#### Task objective
Can you reproduce the rows starting at the line containing "at (277, 234)." and ending at the line containing "table-row: ben-portal3-svc arc Ok ClusterIP None 15… is", with "Identify the location of" swapped for "Find the position of" and everything else left unchanged?

#### Data for this task
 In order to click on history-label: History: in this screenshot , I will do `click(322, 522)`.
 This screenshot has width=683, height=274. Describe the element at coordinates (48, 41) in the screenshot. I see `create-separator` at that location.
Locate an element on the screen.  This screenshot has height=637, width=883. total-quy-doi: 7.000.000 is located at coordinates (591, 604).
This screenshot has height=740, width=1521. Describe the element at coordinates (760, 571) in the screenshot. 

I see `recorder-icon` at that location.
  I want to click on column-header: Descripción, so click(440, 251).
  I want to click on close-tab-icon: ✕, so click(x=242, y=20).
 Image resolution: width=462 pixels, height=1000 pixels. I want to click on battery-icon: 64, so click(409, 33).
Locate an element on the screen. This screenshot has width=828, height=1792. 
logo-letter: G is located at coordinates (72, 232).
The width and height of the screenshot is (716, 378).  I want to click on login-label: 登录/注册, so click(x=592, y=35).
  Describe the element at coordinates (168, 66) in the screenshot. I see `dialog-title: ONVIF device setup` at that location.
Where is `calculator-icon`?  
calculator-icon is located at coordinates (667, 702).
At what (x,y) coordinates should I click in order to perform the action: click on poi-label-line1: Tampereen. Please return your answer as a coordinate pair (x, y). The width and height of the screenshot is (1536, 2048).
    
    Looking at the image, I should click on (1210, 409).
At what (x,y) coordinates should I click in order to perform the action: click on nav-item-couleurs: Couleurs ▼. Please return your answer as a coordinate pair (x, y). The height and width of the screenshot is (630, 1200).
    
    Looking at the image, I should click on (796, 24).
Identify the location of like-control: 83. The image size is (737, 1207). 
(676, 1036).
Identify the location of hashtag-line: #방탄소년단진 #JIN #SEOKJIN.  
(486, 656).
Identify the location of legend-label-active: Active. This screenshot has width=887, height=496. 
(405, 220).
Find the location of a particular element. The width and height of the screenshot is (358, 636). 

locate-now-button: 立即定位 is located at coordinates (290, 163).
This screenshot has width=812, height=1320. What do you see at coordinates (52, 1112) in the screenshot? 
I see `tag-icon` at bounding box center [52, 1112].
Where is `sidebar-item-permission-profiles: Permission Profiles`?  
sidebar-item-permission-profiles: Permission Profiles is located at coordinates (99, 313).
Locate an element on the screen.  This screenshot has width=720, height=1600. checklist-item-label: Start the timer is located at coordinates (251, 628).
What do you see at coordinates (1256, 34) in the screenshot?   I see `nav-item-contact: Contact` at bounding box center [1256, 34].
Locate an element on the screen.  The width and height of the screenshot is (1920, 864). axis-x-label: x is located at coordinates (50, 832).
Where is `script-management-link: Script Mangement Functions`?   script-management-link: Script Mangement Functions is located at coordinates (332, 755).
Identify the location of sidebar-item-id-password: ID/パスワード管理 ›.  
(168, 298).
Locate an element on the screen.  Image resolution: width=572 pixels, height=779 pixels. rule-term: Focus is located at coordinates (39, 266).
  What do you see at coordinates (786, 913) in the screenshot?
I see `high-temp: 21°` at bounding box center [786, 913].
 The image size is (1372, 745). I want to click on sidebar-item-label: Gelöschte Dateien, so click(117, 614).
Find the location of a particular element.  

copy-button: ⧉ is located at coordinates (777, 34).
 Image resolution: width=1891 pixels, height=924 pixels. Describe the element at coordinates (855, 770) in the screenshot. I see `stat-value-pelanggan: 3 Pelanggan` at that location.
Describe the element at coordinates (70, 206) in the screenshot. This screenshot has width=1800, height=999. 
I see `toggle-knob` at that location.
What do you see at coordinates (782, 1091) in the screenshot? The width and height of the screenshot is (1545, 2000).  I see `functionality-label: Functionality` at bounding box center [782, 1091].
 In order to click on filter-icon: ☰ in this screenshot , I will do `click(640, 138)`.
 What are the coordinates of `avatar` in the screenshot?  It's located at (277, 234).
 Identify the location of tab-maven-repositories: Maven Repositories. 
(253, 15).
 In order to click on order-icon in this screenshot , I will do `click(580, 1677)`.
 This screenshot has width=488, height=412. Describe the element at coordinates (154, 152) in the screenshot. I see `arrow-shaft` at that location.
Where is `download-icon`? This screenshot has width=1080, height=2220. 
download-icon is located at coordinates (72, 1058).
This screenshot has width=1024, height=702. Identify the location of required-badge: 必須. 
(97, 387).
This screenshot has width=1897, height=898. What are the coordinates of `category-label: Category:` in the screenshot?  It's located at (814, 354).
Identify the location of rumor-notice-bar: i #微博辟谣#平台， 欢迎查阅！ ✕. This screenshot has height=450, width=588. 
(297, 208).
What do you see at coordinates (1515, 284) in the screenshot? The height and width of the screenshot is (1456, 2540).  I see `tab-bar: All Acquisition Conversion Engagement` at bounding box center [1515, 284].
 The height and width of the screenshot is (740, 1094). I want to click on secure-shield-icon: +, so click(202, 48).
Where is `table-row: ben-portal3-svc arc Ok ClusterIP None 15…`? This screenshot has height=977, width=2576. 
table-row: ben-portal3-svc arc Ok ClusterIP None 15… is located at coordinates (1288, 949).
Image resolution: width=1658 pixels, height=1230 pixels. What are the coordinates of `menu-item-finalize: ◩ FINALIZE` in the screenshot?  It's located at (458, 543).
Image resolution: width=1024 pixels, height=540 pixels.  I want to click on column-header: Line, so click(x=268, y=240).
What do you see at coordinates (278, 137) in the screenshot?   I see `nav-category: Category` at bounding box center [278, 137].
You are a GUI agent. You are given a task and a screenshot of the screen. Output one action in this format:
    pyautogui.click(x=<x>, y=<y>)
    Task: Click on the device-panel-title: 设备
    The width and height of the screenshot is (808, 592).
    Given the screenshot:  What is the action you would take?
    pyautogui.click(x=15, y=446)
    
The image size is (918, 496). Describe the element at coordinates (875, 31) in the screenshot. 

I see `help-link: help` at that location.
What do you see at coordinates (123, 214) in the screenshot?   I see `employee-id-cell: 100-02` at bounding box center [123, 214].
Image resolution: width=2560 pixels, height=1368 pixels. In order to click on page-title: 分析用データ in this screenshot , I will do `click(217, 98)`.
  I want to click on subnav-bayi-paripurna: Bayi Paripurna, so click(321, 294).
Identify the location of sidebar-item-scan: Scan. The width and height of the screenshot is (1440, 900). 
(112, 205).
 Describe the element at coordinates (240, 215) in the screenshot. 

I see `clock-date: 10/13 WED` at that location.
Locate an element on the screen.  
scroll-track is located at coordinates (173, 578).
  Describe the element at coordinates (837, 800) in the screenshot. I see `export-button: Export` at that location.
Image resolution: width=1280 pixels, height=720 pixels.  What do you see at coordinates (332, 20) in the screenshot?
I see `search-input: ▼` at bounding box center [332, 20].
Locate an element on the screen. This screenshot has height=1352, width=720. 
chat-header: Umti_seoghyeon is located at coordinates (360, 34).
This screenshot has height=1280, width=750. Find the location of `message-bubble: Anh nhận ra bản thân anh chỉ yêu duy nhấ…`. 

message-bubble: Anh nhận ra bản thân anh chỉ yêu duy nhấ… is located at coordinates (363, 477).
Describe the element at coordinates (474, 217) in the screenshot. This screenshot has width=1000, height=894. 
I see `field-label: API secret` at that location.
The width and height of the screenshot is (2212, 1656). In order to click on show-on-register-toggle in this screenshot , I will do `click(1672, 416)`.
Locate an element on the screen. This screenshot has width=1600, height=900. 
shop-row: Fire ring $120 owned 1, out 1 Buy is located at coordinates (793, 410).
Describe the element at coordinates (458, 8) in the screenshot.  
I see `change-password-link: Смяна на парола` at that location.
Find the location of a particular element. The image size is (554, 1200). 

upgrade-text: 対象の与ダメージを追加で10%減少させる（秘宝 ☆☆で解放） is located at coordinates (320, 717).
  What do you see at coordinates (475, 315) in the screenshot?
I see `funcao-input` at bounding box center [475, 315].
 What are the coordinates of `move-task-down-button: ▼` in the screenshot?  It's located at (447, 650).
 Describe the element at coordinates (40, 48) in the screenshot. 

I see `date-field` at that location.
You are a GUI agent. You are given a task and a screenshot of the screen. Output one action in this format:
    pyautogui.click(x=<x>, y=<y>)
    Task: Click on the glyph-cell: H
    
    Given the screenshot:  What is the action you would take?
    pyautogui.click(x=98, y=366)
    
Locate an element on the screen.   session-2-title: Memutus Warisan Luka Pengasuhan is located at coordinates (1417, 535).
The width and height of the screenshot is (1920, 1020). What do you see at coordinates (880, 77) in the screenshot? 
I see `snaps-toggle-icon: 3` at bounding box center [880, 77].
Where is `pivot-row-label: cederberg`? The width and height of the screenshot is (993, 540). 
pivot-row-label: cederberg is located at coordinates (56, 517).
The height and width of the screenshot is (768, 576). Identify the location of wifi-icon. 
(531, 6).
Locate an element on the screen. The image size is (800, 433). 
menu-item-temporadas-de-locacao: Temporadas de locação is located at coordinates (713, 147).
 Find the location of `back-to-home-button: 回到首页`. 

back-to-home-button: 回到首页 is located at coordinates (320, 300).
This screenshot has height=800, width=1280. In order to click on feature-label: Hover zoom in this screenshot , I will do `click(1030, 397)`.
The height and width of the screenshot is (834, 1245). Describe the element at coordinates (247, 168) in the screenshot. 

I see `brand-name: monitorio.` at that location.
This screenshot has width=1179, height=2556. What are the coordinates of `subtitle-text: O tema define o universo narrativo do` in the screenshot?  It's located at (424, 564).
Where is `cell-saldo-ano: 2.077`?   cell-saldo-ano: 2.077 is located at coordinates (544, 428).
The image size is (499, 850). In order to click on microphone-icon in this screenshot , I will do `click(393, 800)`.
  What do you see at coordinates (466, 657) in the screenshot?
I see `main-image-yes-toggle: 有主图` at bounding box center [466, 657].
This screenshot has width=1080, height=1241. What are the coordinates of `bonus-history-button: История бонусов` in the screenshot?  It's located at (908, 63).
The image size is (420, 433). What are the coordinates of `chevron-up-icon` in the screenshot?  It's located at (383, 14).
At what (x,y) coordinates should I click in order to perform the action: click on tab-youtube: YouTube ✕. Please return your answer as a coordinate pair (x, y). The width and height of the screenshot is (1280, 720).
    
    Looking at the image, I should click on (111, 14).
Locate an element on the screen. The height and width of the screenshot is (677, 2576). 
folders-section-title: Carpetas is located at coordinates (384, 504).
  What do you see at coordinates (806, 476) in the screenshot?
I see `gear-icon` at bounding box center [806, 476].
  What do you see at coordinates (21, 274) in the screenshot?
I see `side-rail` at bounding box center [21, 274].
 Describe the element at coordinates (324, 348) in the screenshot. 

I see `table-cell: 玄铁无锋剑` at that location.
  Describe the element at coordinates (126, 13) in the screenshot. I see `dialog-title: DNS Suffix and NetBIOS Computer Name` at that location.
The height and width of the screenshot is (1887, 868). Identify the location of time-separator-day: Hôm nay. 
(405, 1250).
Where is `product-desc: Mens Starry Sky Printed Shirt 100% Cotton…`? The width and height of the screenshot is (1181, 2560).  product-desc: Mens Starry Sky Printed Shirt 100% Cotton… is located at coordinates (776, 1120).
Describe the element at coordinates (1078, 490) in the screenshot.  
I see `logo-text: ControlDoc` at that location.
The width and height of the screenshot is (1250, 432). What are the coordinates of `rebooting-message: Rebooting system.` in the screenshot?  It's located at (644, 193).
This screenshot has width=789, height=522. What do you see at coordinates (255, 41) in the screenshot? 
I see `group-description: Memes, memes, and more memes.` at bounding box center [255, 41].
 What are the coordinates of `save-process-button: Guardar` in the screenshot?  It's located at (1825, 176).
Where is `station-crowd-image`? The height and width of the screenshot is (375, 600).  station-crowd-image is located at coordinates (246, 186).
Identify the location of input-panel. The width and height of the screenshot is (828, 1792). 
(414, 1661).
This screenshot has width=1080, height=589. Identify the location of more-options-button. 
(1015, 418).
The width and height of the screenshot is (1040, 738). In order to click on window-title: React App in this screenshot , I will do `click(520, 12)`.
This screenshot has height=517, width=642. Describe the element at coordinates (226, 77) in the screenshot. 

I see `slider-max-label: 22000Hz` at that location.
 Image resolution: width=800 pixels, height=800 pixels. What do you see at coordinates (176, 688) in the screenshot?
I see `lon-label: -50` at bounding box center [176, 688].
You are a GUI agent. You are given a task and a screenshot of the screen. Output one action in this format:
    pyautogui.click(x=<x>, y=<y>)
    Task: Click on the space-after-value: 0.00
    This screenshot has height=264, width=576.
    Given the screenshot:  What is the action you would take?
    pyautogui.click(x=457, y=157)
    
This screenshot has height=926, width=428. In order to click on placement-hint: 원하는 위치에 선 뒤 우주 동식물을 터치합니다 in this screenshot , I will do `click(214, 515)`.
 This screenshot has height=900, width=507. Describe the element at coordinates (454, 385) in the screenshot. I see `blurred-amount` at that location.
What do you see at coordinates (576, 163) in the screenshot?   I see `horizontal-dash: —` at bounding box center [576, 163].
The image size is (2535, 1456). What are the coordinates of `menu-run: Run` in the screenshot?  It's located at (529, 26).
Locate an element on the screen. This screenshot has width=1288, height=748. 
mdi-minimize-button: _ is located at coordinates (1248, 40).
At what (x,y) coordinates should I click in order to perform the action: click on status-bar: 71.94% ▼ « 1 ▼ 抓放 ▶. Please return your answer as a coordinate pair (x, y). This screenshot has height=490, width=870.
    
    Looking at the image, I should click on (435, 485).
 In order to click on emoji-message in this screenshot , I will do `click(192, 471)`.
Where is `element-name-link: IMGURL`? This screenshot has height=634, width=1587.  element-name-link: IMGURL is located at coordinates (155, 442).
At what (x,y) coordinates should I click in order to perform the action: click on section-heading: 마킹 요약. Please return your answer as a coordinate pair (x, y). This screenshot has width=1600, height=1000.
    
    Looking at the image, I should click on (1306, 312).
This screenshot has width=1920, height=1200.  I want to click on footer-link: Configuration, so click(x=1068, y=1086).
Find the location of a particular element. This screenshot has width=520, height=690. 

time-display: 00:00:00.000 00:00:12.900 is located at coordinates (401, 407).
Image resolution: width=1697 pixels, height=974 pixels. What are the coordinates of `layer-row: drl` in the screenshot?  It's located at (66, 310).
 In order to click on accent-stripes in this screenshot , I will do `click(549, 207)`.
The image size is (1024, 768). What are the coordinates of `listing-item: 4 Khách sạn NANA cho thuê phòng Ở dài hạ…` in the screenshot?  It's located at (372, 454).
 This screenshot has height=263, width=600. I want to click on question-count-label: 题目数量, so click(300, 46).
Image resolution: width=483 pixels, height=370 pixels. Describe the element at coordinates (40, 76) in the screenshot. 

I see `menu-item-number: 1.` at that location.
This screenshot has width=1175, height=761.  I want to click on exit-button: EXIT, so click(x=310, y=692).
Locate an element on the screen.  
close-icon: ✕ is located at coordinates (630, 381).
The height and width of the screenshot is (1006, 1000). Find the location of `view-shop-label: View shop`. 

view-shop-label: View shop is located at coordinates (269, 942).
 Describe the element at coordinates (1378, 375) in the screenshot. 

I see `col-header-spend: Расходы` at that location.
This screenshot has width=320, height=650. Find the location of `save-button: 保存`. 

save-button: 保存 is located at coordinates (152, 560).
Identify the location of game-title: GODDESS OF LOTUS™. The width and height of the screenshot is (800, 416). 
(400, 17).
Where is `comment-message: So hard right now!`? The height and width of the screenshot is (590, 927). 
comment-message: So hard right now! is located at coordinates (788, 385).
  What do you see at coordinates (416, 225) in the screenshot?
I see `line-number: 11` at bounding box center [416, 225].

#### Response to this exercise
 What are the coordinates of `avatar` in the screenshot?  It's located at (277, 234).
 Find the position of tab-maven-repositories: Maven Repositories. 
(253, 15).
 In order to click on order-icon in this screenshot , I will do `click(580, 1677)`.
 This screenshot has width=488, height=412. Describe the element at coordinates (154, 152) in the screenshot. I see `arrow-shaft` at that location.
Where is `download-icon`? This screenshot has width=1080, height=2220. 
download-icon is located at coordinates (72, 1058).
This screenshot has width=1024, height=702. Find the position of required-badge: 必須. 
(97, 387).
This screenshot has width=1897, height=898. What are the coordinates of `category-label: Category:` in the screenshot?  It's located at (814, 354).
Find the position of rumor-notice-bar: i #微博辟谣#平台， 欢迎查阅！ ✕. This screenshot has height=450, width=588. 
(297, 208).
What do you see at coordinates (1515, 284) in the screenshot? The height and width of the screenshot is (1456, 2540).  I see `tab-bar: All Acquisition Conversion Engagement` at bounding box center [1515, 284].
 The height and width of the screenshot is (740, 1094). I want to click on secure-shield-icon: +, so click(202, 48).
Where is `table-row: ben-portal3-svc arc Ok ClusterIP None 15…`? This screenshot has height=977, width=2576. 
table-row: ben-portal3-svc arc Ok ClusterIP None 15… is located at coordinates (1288, 949).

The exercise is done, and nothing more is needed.